What I wanted to do was connect the powered zone2 out to a speaker selector that feeds both of those pairs. The speaker selector that I have I purchased from radio chack and it has the impedence matching circuitry. But the Yamaha manual specifically says not to connect the output to more than one set of speakers or a passive speaker selector.

So my question is, shouldn't the impedence matching in the selector prevent any problems with the receiver? And as a follow up, can I purchase a non-passive selector of some sort that can be used?

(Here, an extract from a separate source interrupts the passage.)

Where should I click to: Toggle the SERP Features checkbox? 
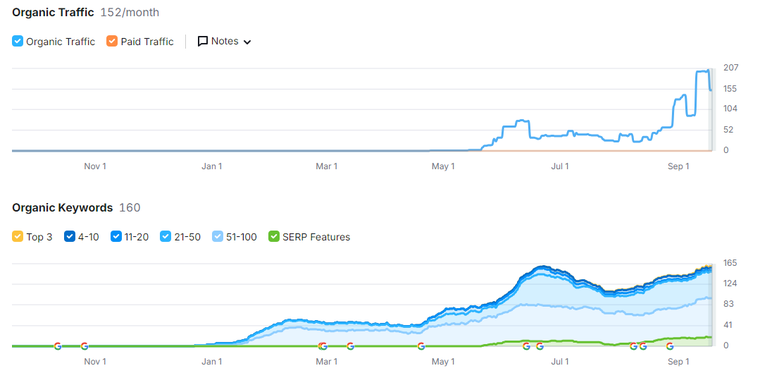point(274,237)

Any advice or experiences shared is appreciated.


----------



## eugovector (Sep 4, 2006)

If the selector does what it claims it does, you should be fine. You may notice a drop in volume with more than 1 pair, but your amp should be able to handle being pushed a little harder.


----------



## salvasol (Oct 31, 2006)

I agree with Marshall ...:yes:

I'm using two speaker selectors (from Radio Shack too) ... my Sony STR DG500 has the speaker A and B selector; so there's one speaker selector on each terminal ... I'm running seven pairs of speakers (4+3) and never had any problems :yes:

Depending on the combination of speaker used, sometimes there's a drop in the volume; but the manual that comes with the speaker selector shows what is the impedance for every speaker combination :yes:


----------



## tonyvdb (Sep 5, 2007)

I also think you should make sure that when you switch from the kitchen speakers to the outside ones that your not playing music at that moment with the receiver as this could cause issues.


----------



## JTDINVA (Sep 10, 2008)

Thanks for the insight.

I thought the same, but wondered why they specifically call out passive selectors .... unless they mean selectors without impedence matching and just dont specify that. 

I figure the worst that will happen is the amp shuts down and then I'll know I have an issue. But I'm pretty confident it should be fine. Thanks again !!!


----------